### EXERCISE MATERIALS:
· · · ·

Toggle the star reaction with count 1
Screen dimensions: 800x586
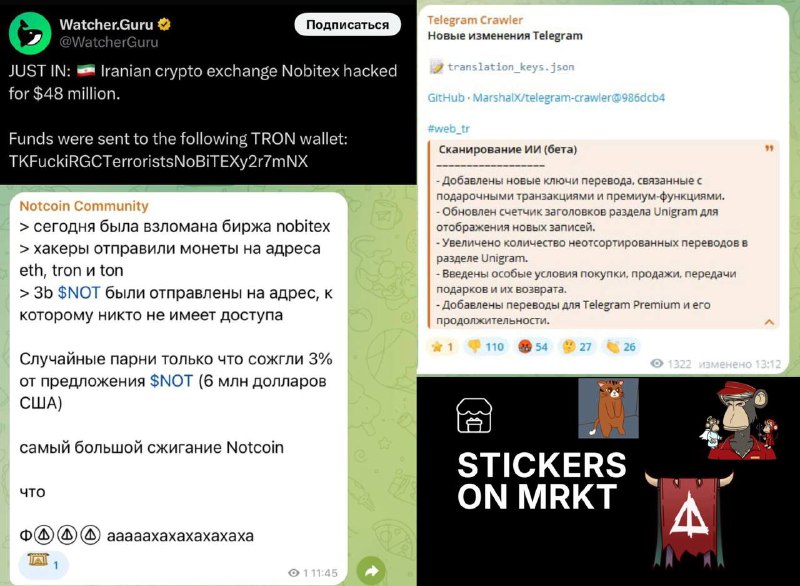tap(442, 347)
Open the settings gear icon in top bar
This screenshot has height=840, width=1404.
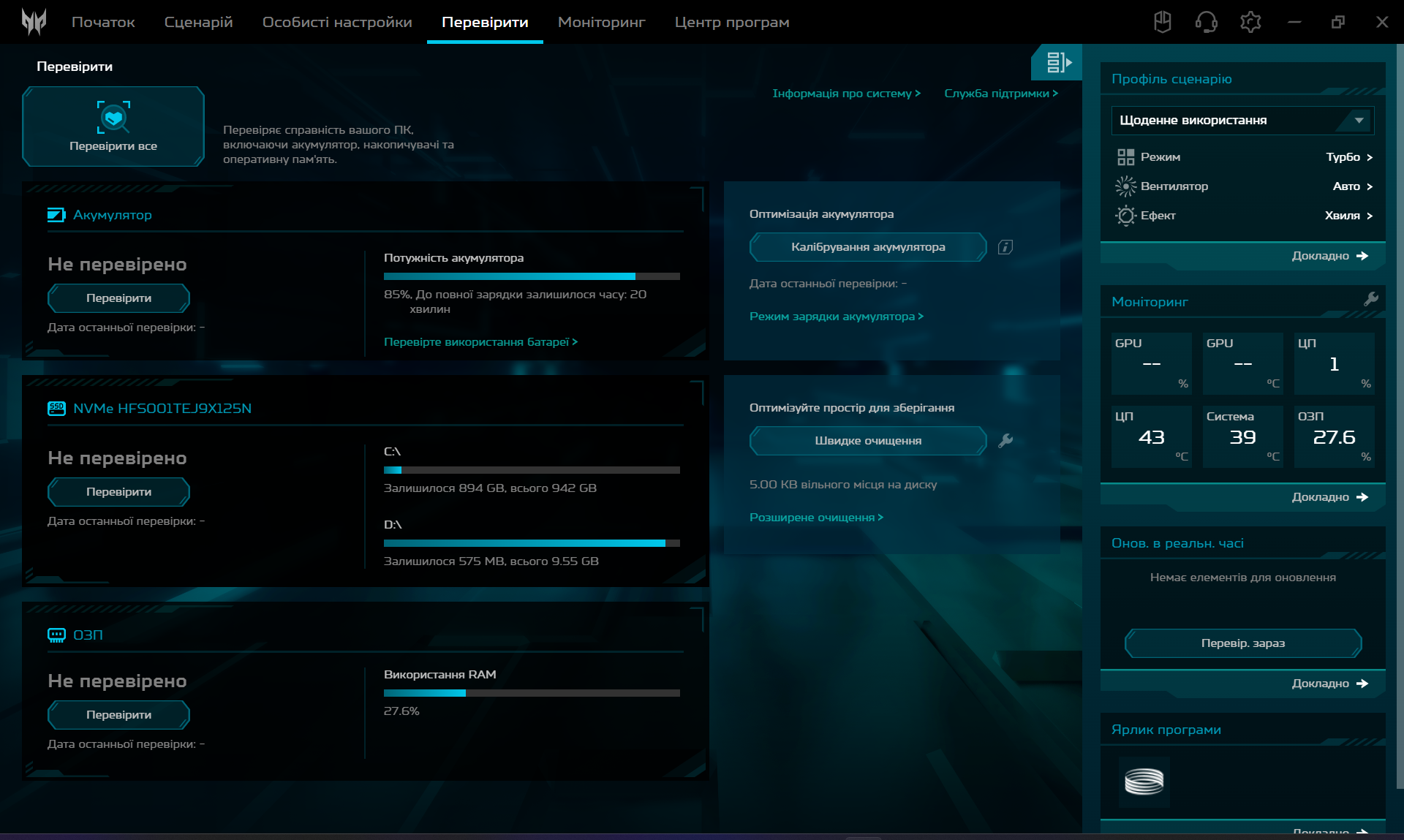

· · · ·

### WORK TO COMPLETE:
Arrange every line of the entries above as a numbered list, skipping blank lines and leaving out the pictures.

### RESULT OF THE EXERCISE:
1. Toggle the star reaction with count 1
2. Screen dimensions: 800x586
3. tap(442, 347)
4. Open the settings gear icon in top bar
5. This screenshot has height=840, width=1404.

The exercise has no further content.